In the drafted Interoperability and Prior Authorization proposed rule, CMS identified state Medicaid and CHIP fee-for-service (FFS) programs, Medicaid managed care plans, CHIP managed care entities, and Qualified Health Plan (QHP) issuers on the Federally Facilitated Exchanges (FFEs) as entities covered under the rule. CMS did not include proposals for Medicare Advantage (MA) organizations, though there may be impacts to individuals eligible both for Medicare Advantage and Medicaid-managed care plans. Payers with multiple lines of business including those impacted and those not impacted by the proposed rule may opt to implement the proposals to take advantage of efficiencies, provide transparency for patients, and reduce variable processes for prior authorizations within their organization. While proposals do not directly obligate providers, providers may be impacted indirectly — to reduce burden — due to requirements on programs covered by the proposed rule.
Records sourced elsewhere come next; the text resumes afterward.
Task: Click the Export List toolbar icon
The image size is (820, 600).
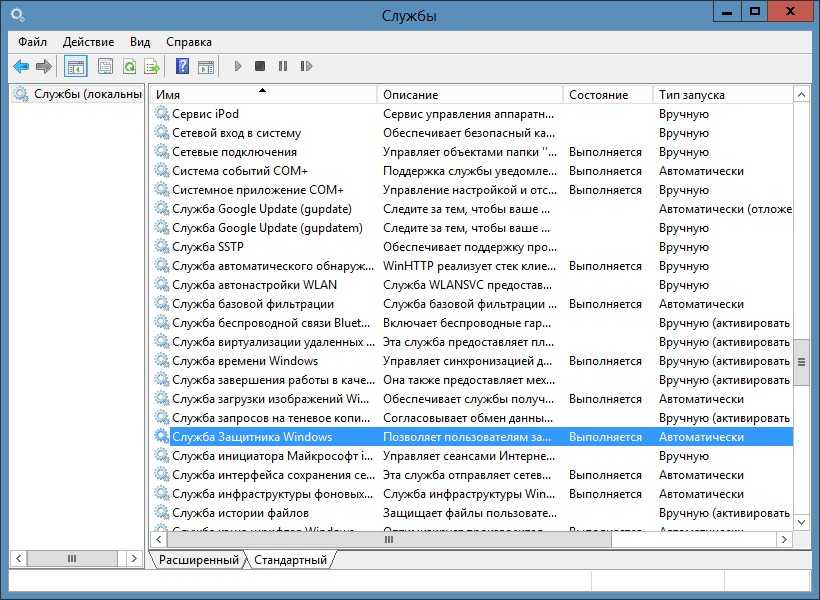Action: coord(152,67)
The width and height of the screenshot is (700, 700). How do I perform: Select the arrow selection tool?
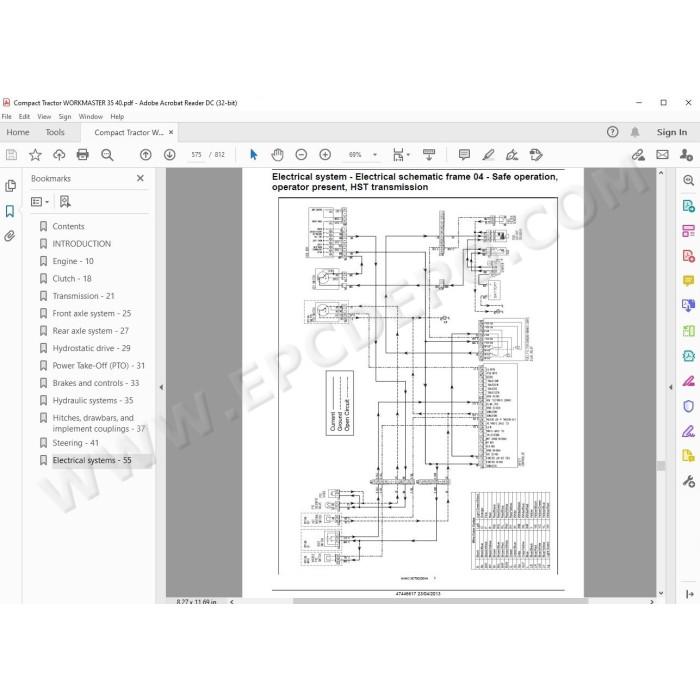[254, 155]
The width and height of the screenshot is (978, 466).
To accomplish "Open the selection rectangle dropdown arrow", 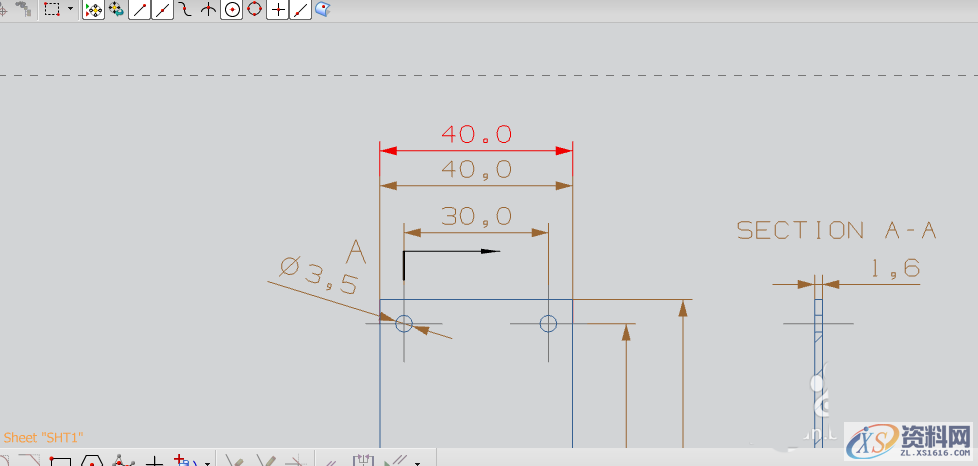I will pos(70,10).
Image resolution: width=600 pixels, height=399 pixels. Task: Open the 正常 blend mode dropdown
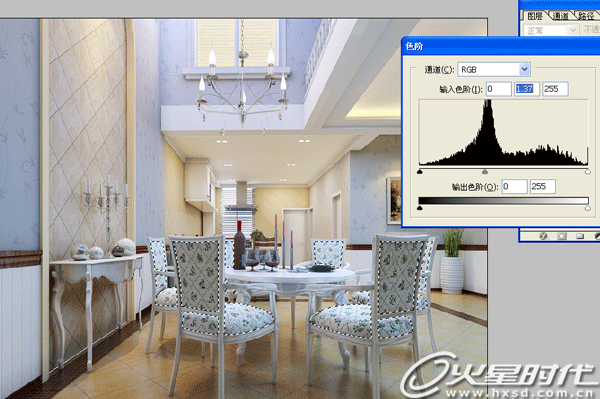pos(550,30)
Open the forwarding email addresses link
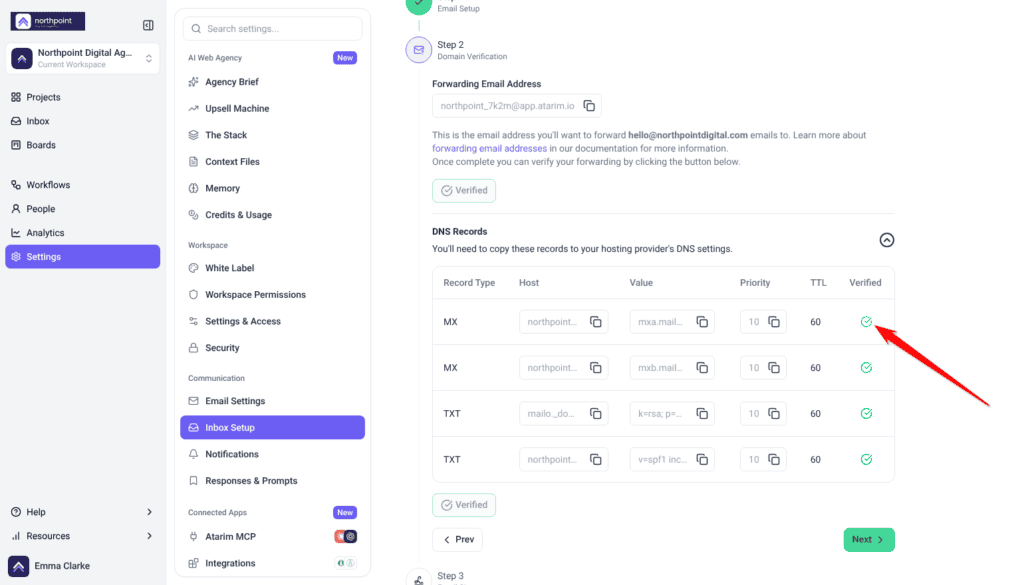Viewport: 1024px width, 585px height. pos(489,148)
The Interoperability and Prior Authorization rule was proposed by CMS late in 2020 and, as the new federal administration organized policy priorities and agenda in early 2021, the proposed rule was reviewed and provisions revised with a target to be released for comment in the 4th quarter of 2022 (per the Spring 2022 Federal Unified Agenda, reference here). In October 2022, CMS forwarded the Interoperability and Prior Authorization proposed rule to the federal Office of Management and Budget (OMB). It is anticipated that after this stage, the proposed rule will be published for public comment in the Federal Register. After a limited, statutory period of public comment and consideration of submitted comments, it is anticipated that CMS will produce an Interoperability and Prior Authorization final rule in 2023 with subsequent effective dates and enforcement.
Systems that providers and payers utilize are designed for the requirements of current business processes and to comply with a myriad of complex regulations. The capacity of organizations to change within the effective dates of new regulations is challenging to achieve on schedule and shows that none can “go it alone.” Engagement with parties that form an end-to-end solution must be planned and executed with a balance of agility and appreciation for the magnitude of and evolution to scale. To coordinate the technology implementations, business process workflows, and multiple actors or organizations involved requires concerted effort and partnership among providers, payers, and vendors that support them.
For effective interoperability to improve upon prior authorization processes, it is essential for those impacted by proposed regulations to participate in the development of industry standards and real-world testing. With the knowledge and experience derived from participating in standards development and testing, these parties will be well positioned to submit comments on the Interoperability and Prior Authorization proposed rule during the available timeframe. By participating in standards development, testing, and commenting on proposed regulations, those impacted can provide expertise to regulators to assist in the production of final rules with a higher likelihood of meeting compliance and reducing burden in practice.